◆ TO DO:
What lines in the records below include the word "agent"? Return each one.
[[ TASK DATA open ]]
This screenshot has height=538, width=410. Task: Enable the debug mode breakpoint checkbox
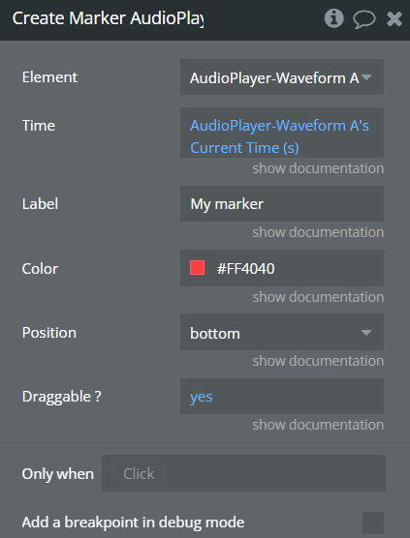373,523
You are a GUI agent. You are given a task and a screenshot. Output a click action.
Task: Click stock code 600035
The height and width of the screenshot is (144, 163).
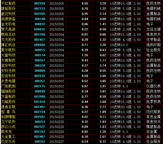[x=40, y=29]
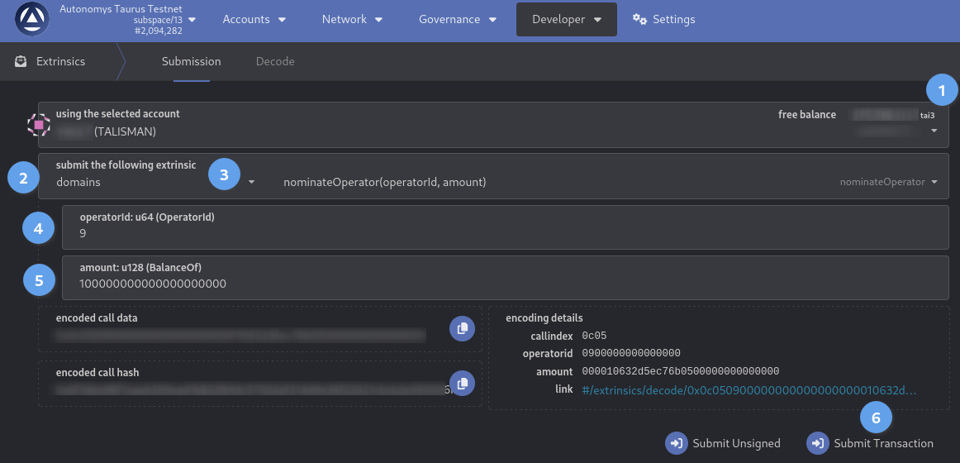
Task: Click the amount input field
Action: [504, 284]
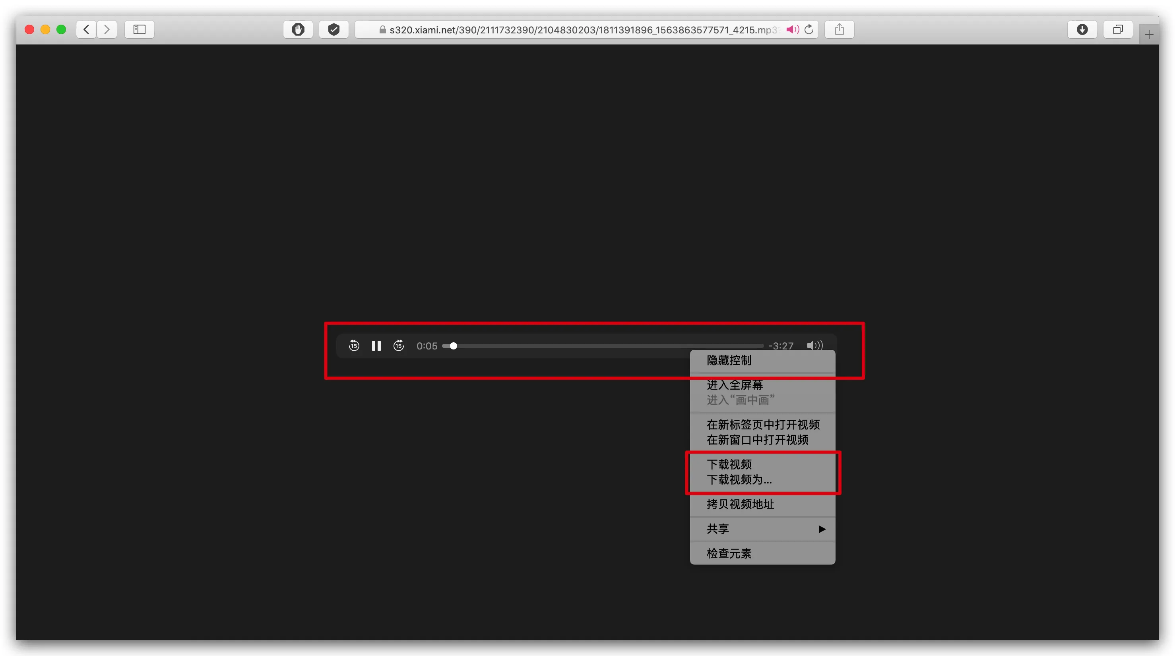Show the tab overview
Image resolution: width=1175 pixels, height=656 pixels.
pyautogui.click(x=1118, y=30)
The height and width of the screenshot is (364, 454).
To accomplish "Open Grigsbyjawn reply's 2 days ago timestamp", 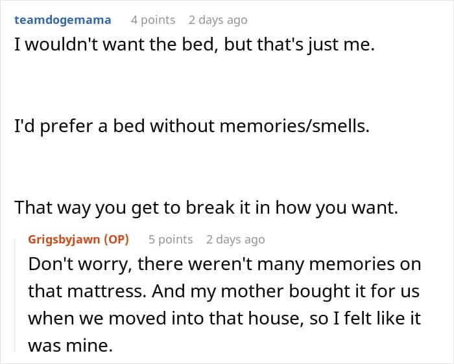I will 235,240.
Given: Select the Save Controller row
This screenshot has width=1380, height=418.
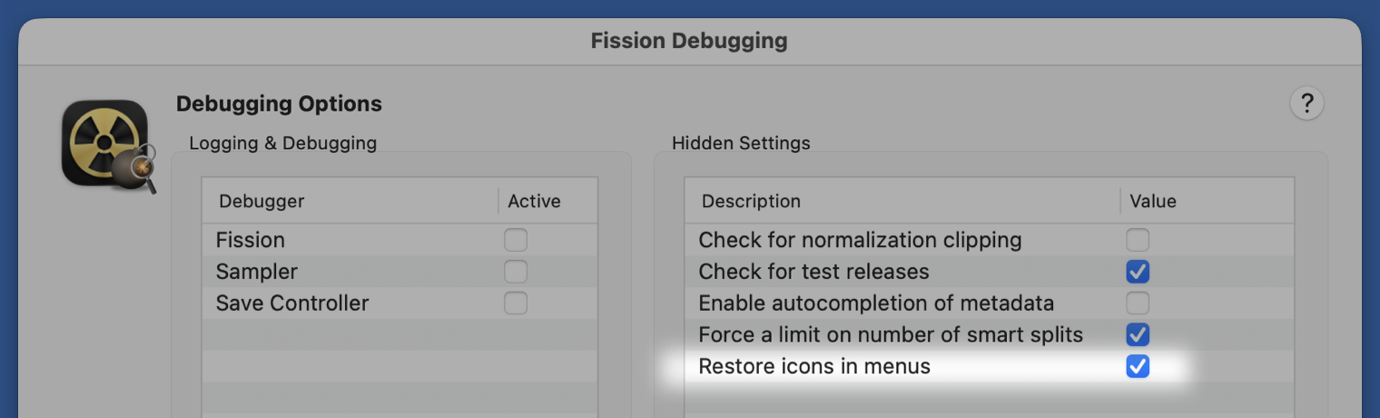Looking at the screenshot, I should (292, 304).
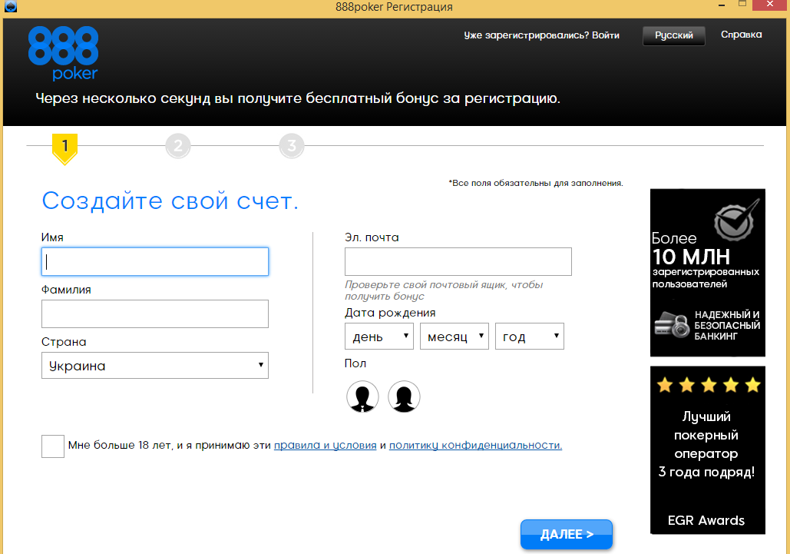Click the step 3 circle indicator
Screen dimensions: 790x554
[x=291, y=145]
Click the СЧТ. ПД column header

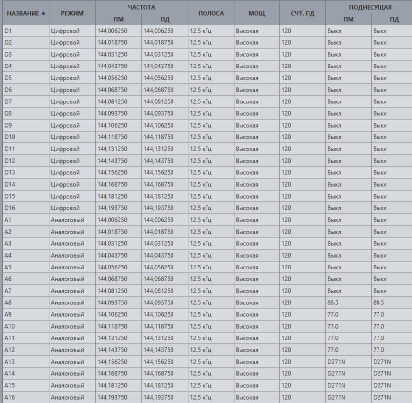pos(303,13)
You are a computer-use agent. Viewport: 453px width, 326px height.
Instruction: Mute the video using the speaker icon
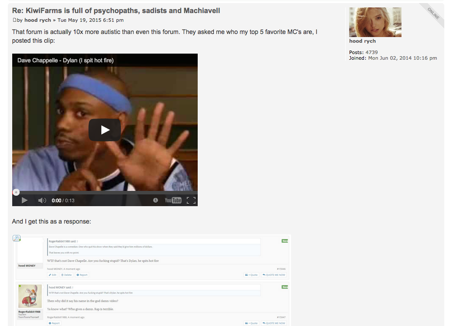click(x=42, y=200)
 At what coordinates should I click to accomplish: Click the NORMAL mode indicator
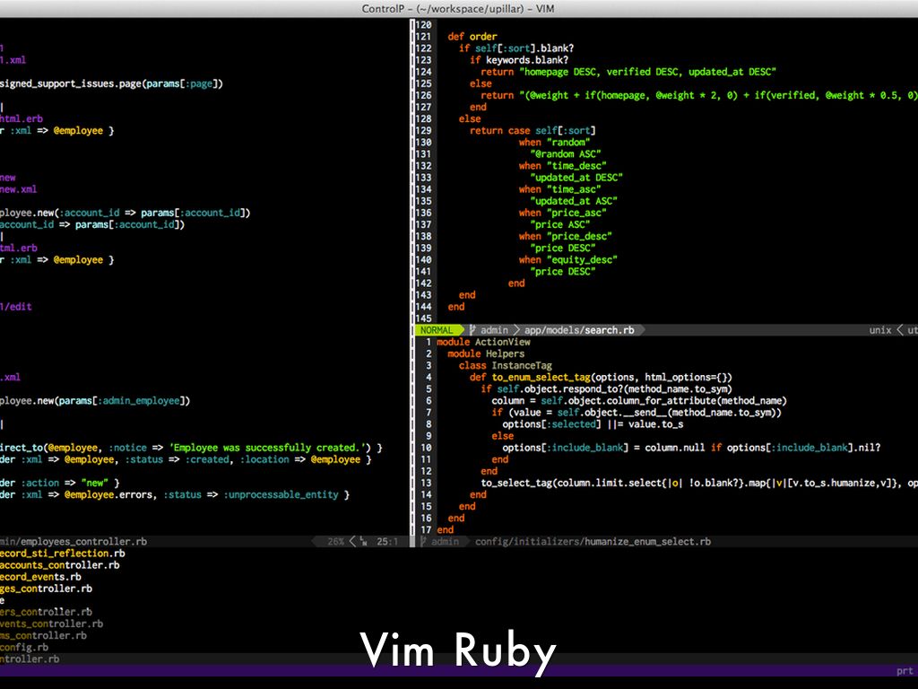click(437, 330)
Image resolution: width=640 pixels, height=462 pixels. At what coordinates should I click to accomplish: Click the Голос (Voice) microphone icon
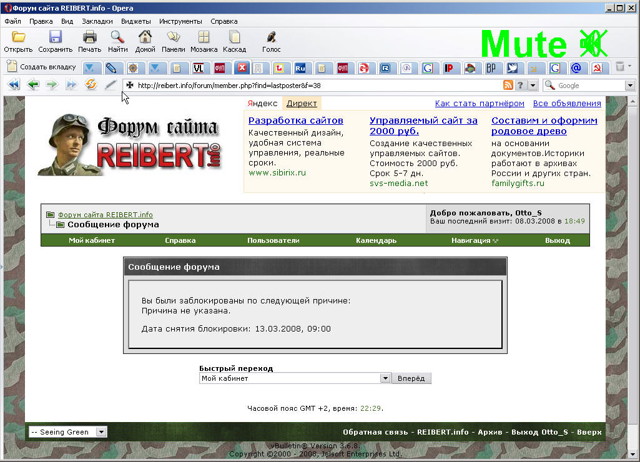[271, 37]
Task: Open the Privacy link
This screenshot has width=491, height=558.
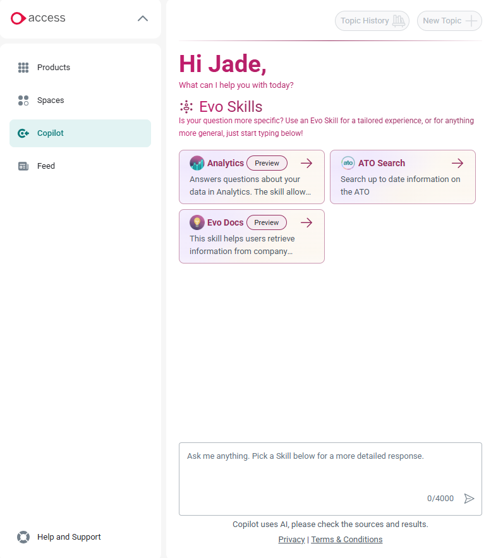Action: coord(291,539)
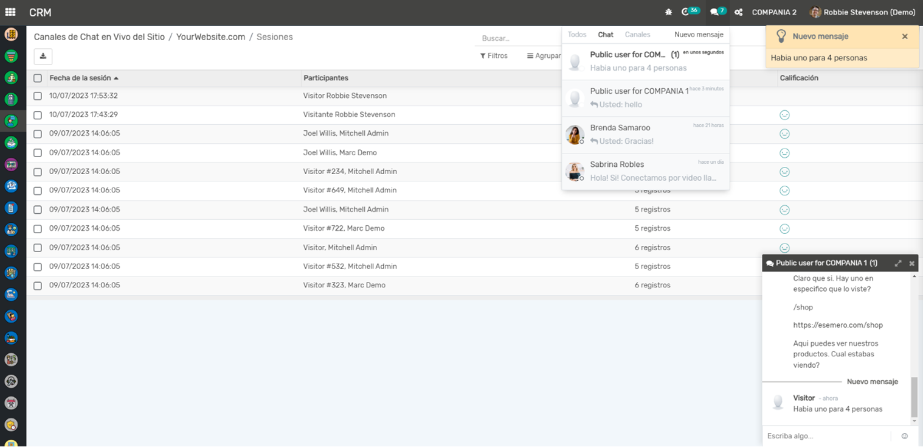Expand the Public user chat window to fullscreen

point(898,263)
[[ TASK DATA closed ]]
◆ RESULT OF THIS TASK:
You are a GUI agent. You are given a task and a screenshot. Output a click action.
You are a computer-use agent. Viewport: 453px width, 326px height.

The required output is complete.